My main motivation is to create a comprehensive list of resources that will allow future Data Scientists to gain a deep knowledge of a few core competencies from which they can build up their careers. If you have a strong background in any of these competencies, you may still find some other useful stuff on the list. The list is alive, I want to keep it short so I could replace one course if I find something better. Competences should remain mostly the same.

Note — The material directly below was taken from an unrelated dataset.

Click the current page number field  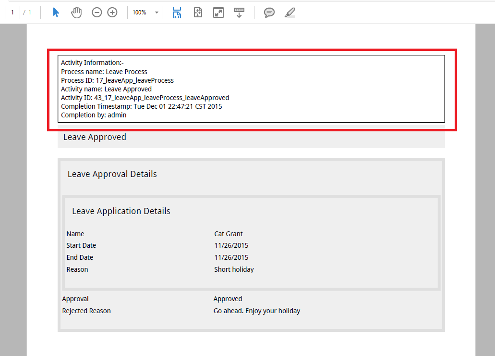coord(12,13)
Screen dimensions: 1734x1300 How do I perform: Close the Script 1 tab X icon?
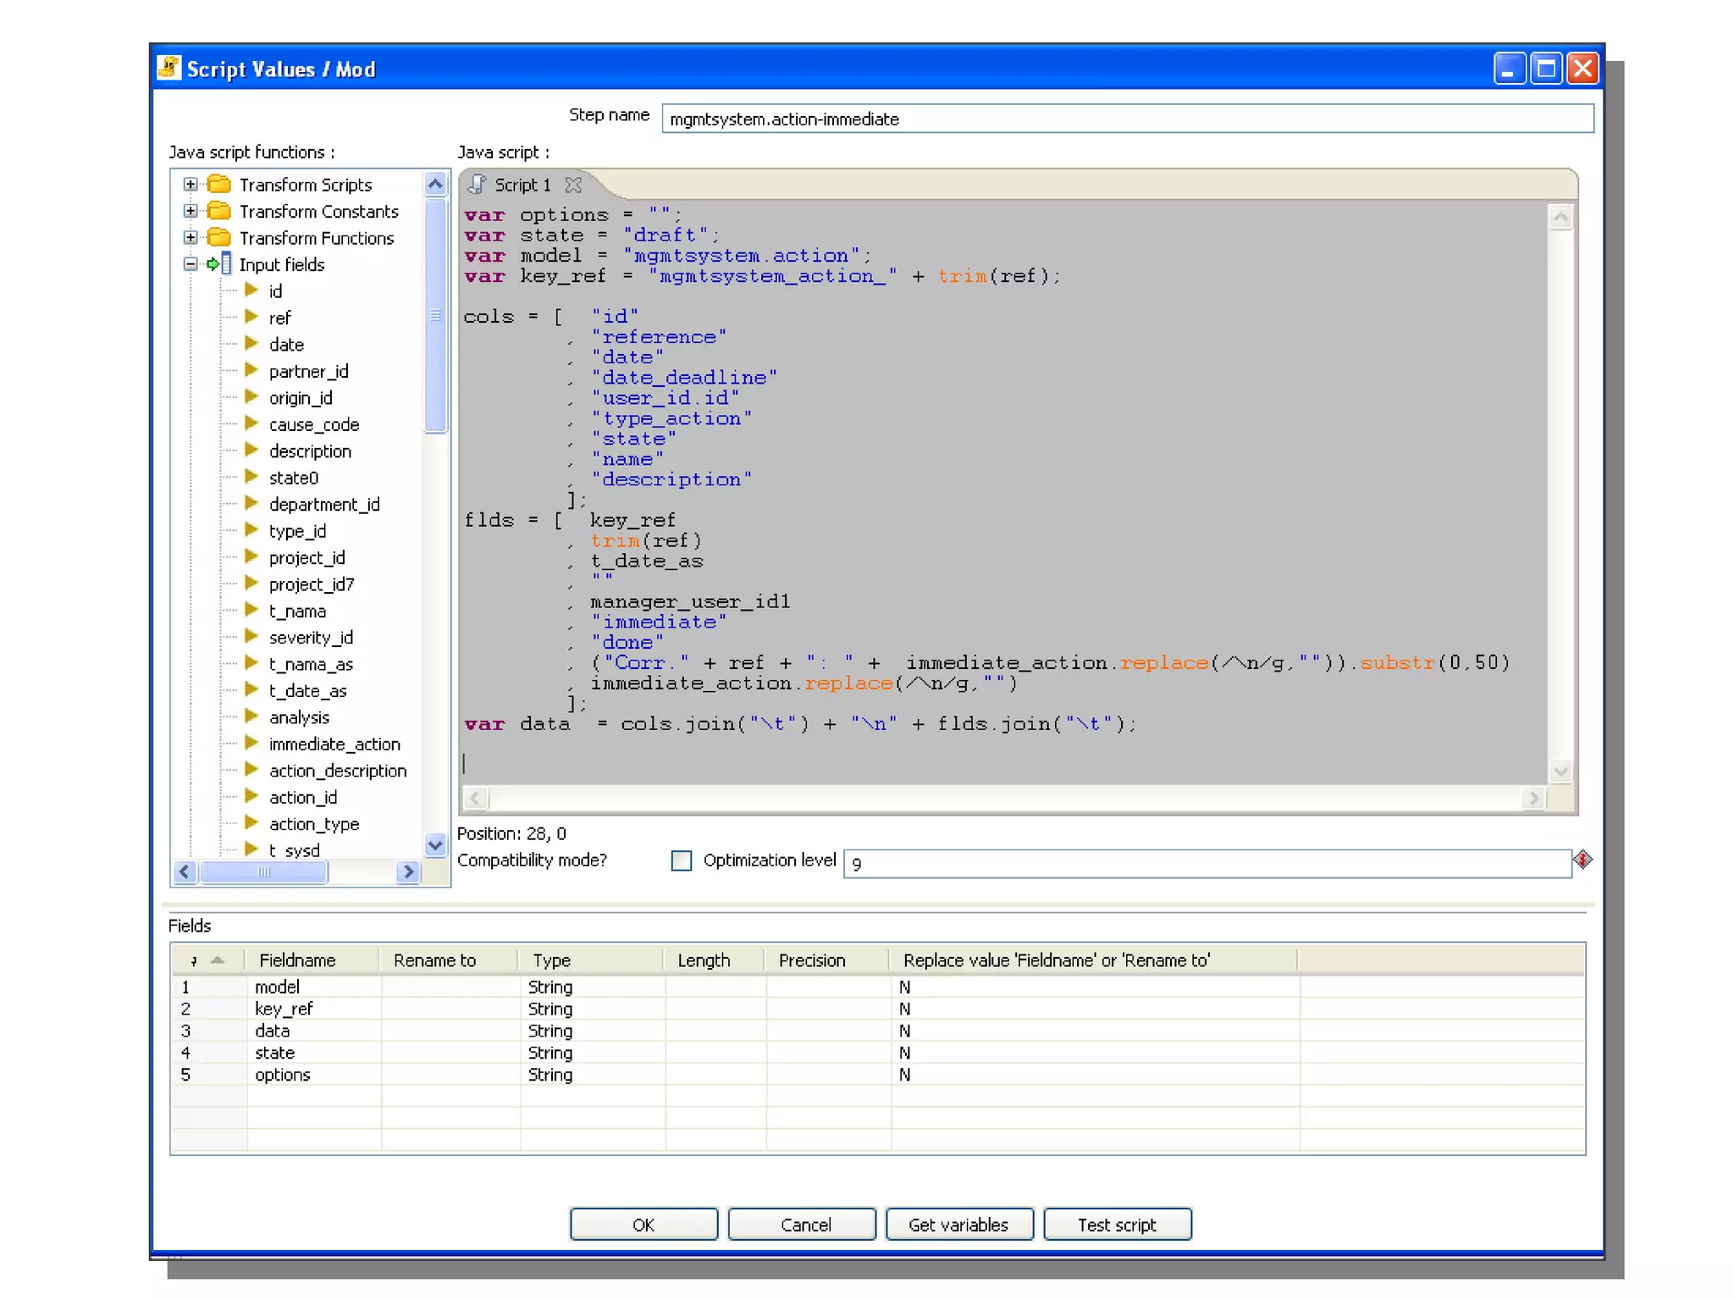(x=573, y=185)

The core competencies covered are:

  • Maths foundation: It is impossible to be successful doing a Data Science project without a solid understanding of Probability, Statistics and Linear Algebra. Machine learning might be useful to solve certain problems, but what you will always be using is statistics and algebra as a fundamental and general framework. It is the most time consuming competence to work on, but it will pay off.
  • Communication skills: You won’t be working in isolation so you will need to show results, explain processes to non-technical audiences or write project proposals. Or you might just need a colleague to help you with something and you will need to explain it as clearly as possible via email or instant message. Learn to talk. Learn to write.
  • Data Science Workflow: Understand the iterative process in data science. The importance of understanding business problems. Help businesses ask the right questions to solve a problem. Identify the role of data scientists in a project.
  • Tools of the trade: You will need git, shell scripting and SQL. And a programming language. Remember that these are just tools to solve problems. Nothing else. I do not recommend learning lots of languages and tools. Stick to a shell, SQL and R/Python, and once you feel comfortable with those you can move forward and learn something else.
  • Business understanding: You will be working in a particular sector and you need to understand this context. And also the different roles in business. Also try to get an idea of why the project is important for the different departments of the company, how it will be impacting customers and Profit & Loss account.
  • Ethics: A great power comes with a great responsability. And although maybe your power is limited in scope at the beginning of your career, everyone working with data should be aware of issues such as data privacy, data ownership, anonimity, fairness and biases.

Resources

There are two levels:

  • Foundation flagged contents are essential to be mastered by Data Scientists.
  • Recommended items are highly useful resources but may not be essential for very junior DS.
CompetenceNameLevel
MathsLinear AlgebraFoundation
MathsStatistical LearningFoundation
MathsStatistics 101 ProbabilityFoundation
MathsNumerical OptimizationRecommended
MathsTime Series AnalysisRecommended
MathsMachine Learning 101Recommended
CommunicationCommunicate with impactFoundation
CommunicationTechnical WritingFoundation
CommunicationData VisualizationFoundation
Data Science WorkflowGood Data AnalysisFoundation
Data Science WorkflowThe Data Science ProcessFoundation
Data Science WorkflowA B TestingRecommended
Data Science WorkflowCausal InferenceRecommended
Data Science WorkflowThe Ultimate Guide to Deploying ML ModelsRecommended
Data Science WorkflowRules of MLRecommended
Tools of the TradeSQLFoundation
Tools of the TradeProgramming LanguageFoundation
Tools of the TradeShell Script and othersFoundation
Tools of the TradeGitFoundation
Tools of the TradeIntroduction to Computer ScienceRecommended
Business UnderstandingOh OhFoundation
EthicsData Science EthicsFoundation

📫 If you have any suggestion do not hesitate to contact me via any social media linked at the bottom.

DISCLAIMERS

I have a preference to learn by reading books but I have tried to include video materials when there are a good alternatives.

In this list you might be missing some popular techniques such as Deep Learning, NLP and others. In my experience, these tools are not essential in a common project in a common company in a common industry. Besides being niche methods, it is quite unlikely that a newcomer will be handed one of this cool projects while more senior Data Scientists are usually doing unglamorous stuff and desperately willing to land a project in which to use any of these.